▼
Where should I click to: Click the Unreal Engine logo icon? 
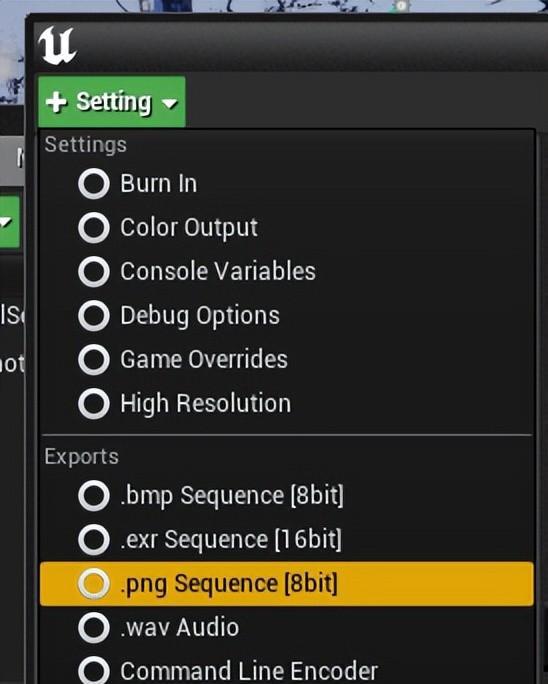[57, 45]
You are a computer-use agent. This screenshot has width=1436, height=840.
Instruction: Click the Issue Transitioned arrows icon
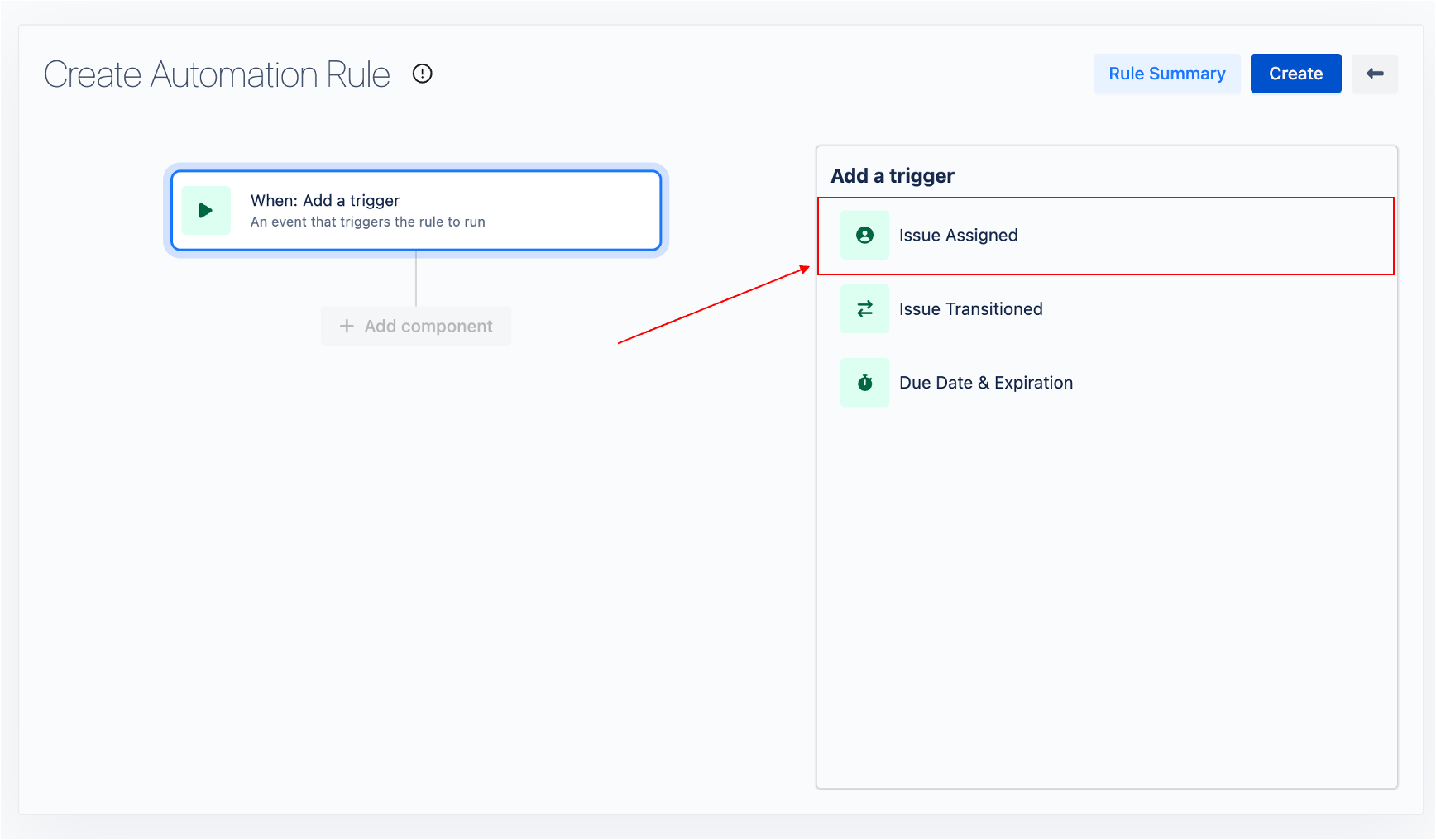coord(864,309)
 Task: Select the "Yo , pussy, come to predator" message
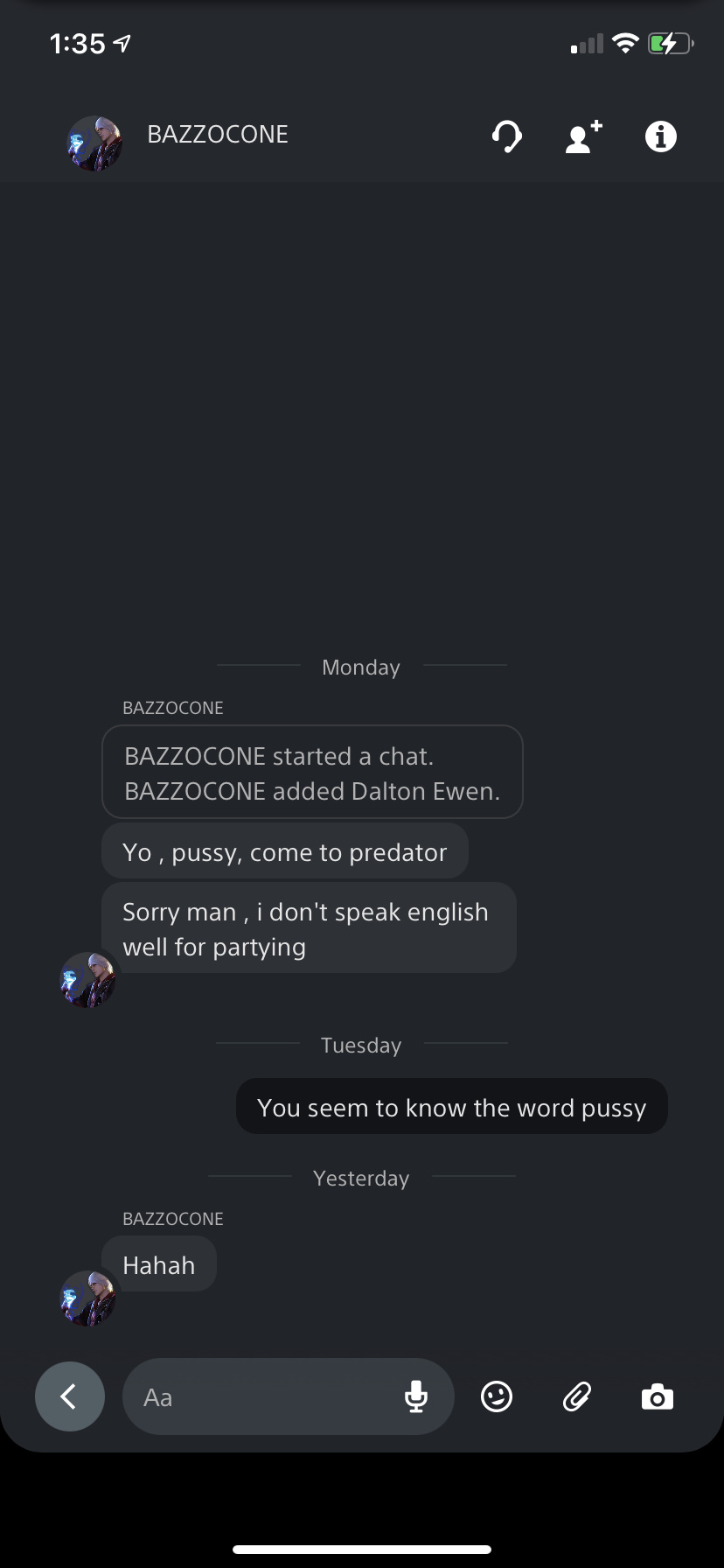tap(285, 852)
▲
» **What to work on**: Could you return each line, unchanged, from the line containing "Task: Select the" through the last line of the entries above, leaving out the pictures?

» **Final answer**:
 Task: Select the "Yo , pussy, come to predator" message
tap(285, 852)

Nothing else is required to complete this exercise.